The rating agency highlighted that Africa Re recorded particularly strong results in the first nine months of 2025. During this period, the corporation delivered a combined ratio of about 84 percent under IFRS 17, indicating robust underwriting performance, and posted net income of $130 million.

Looking ahead, S&P projected that Africa Re’s profitability would remain solid over the next three years. The firm forecasts annual net earnings in the range of $130 million to $150 million, supported largely by continued underwriting strength and stable investment income. While S&P acknowledged that currency fluctuations across African markets could introduce earnings volatility especially given the mix of local currency premiums reported in U.S. dollars, it noted that Africa Re has historically absorbed such pressures without significant deterioration in its financial performance. This track record, the agency added, underscores the reinsurer’s earnings resilience.

S&P also emphasised Africa Re’s very strong capital position. It expects the corporation to maintain capital adequacy at levels exceeding the 99.99 percent confidence interval under its risk-based capital model. The company’s capital base already above $1 billion, provides what the agency described as a substantial buffer relative to its risk exposures. Its wide geographic footprint and diversified portfolio were cited as key elements that reduce capital requirements under S&P’s model, while its conservative risk selection and prudent retrocession arrangements continue to reinforce this position.

According to the rating firm, the stable outlook reflects expectations that Africa Re will sustain its competitive posture across major African reinsurance markets and continue to deliver strong underwriting performance, with an average combined ratio around 90 percent. The reinsurer is also expected to preserve capital adequacy at levels consistent with extreme stress scenarios.

However, S&P pointed out conditions that could trigger a future downgrade, although it described such an outcome as unlikely in the next 12 to 24 months. A rating pressure could emerge if Africa Re’s underwriting performance weakens materially below expectations or relative to peers, or if the credit quality of its investment portfolio slips below the ‘BBB’ threshold.
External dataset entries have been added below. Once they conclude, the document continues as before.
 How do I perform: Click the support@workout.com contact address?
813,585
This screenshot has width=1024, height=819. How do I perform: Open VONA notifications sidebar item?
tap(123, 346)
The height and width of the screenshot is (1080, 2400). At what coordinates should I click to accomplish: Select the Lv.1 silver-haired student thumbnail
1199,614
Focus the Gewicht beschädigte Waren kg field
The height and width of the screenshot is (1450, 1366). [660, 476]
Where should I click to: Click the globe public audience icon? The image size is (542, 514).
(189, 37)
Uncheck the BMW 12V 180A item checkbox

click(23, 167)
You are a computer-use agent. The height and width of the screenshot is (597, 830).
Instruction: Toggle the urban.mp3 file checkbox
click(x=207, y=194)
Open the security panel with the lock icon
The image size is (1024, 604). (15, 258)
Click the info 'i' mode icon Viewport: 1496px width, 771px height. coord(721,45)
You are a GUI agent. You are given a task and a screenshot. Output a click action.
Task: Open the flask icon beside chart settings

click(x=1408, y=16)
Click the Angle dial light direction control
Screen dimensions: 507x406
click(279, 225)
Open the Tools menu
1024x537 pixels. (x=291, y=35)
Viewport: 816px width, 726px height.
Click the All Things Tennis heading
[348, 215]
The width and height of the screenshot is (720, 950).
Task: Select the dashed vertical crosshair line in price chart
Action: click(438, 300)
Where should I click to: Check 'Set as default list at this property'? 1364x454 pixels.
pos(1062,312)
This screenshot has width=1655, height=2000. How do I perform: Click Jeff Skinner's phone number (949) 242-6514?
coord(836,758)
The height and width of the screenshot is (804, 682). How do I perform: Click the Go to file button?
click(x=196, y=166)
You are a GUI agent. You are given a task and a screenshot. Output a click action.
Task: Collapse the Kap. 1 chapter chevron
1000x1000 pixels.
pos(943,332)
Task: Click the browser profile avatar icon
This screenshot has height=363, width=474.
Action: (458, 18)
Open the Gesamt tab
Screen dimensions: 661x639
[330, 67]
On the possibility of an upgrade, S&P said this remains remote in the near term. A future positive action would depend on a significant strengthening of Africa Re’s business risk profile, underpinned by higher revenues, stronger profits, and performance metrics comparable to reinsurers in the ‘A+’ category while still maintaining capital adequacy at the highest stress confidence level.

Reacting to the upgrade, Corneille Karekezi, group managing director and chief executive officer of Africa Re, described the rating upgrade as a landmark achievement for the corporation, especially as it approaches its 50th anniversary.

“The Board, management team and staff received this news with deep satisfaction and pride,” Karekezi said, adding “We are grateful to our cedants, brokers, shareholders, partners and stakeholders whose trust and loyalty have been instrumental to the Corporation’s growth. This milestone places Africa Re among a select group of indigenous reinsurers from developing and emerging economies to achieve such a rating.”

He added that the improved rating reinforces the maturity and credibility of the Africa Re brand as a dependably secure partner for insurers across Africa and beyond. According to him, the development expands the organisation’s ability to attract new partnerships aimed at addressing persistent protection gaps in Africa and providing innovative solutions to emerging risks, including cyber threats and climate-related exposures.

Africa Re also reiterated its commitment to supporting clients and stakeholders across the continent. The corporation stated that it views the rating upgrade as both recognition and responsibility, noting that it remains motivated to strengthen engagement with clients and deliver long-term value in reinsurance placements.